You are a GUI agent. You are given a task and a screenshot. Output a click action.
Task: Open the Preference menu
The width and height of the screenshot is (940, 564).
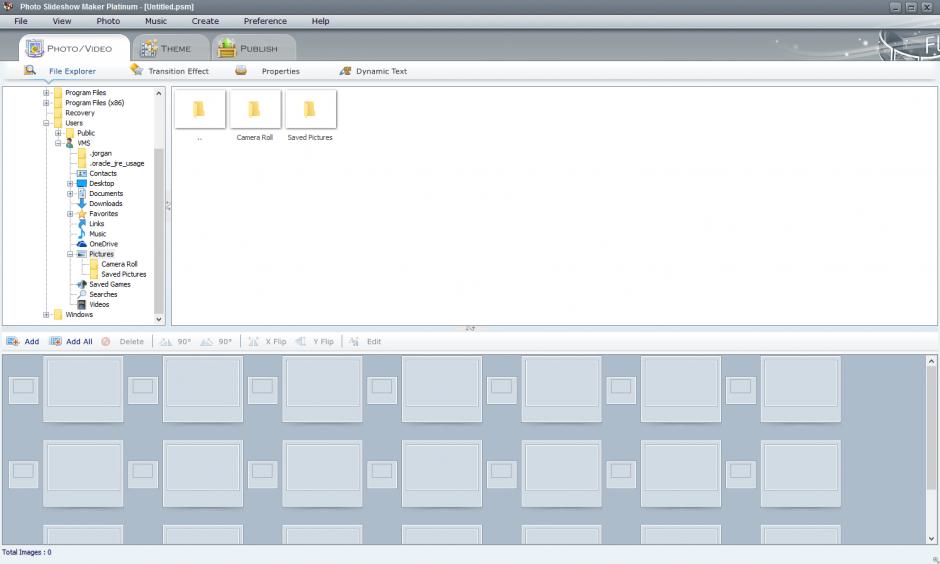(x=265, y=21)
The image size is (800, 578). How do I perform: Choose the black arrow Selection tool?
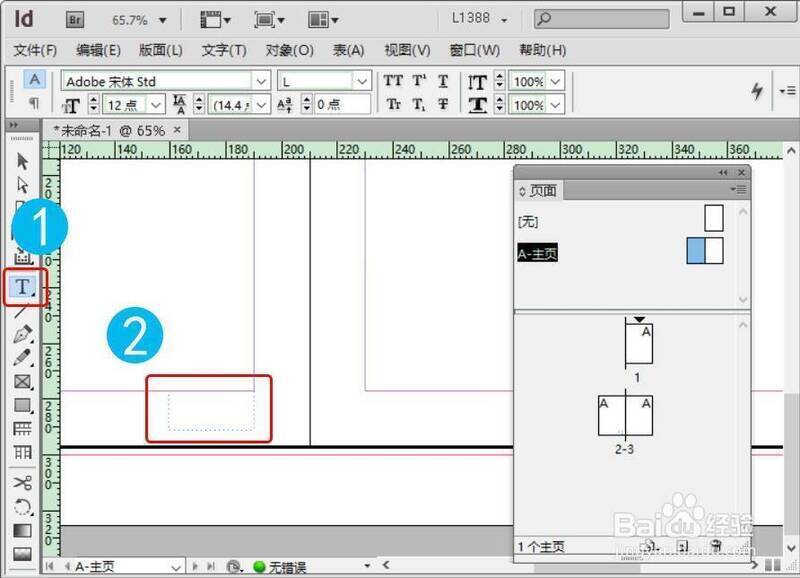point(23,161)
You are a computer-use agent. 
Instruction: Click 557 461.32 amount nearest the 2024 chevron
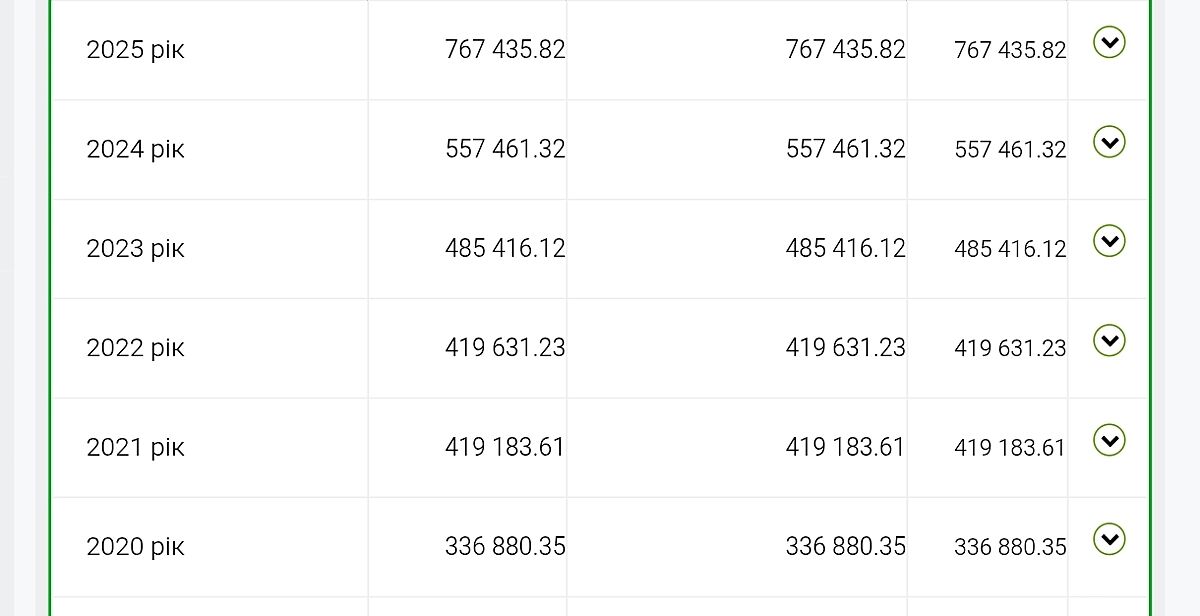pos(1010,150)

● ● ●

• [THE TASK]: Write out all of the data above again, including each request, and multiply every coordinate in the answers by 0.65, rounding to whole numbers with halves rounded up. Leave the numbers in the requests unchanged, and leave out the pictures.

• [OUTPUT BELOW]:
You are a GUI agent. You are given a task and a screenshot. Output a click action.
Task: Open the Preference menu
The width and height of the screenshot is (940, 564).
(x=172, y=14)
The image size is (800, 578). How do I perform: Choose the black arrow Selection tool?
point(15,105)
You are a computer-use agent. 
Instruction: Click 557 461.32 amount nearest the 2024 chevron
pos(657,98)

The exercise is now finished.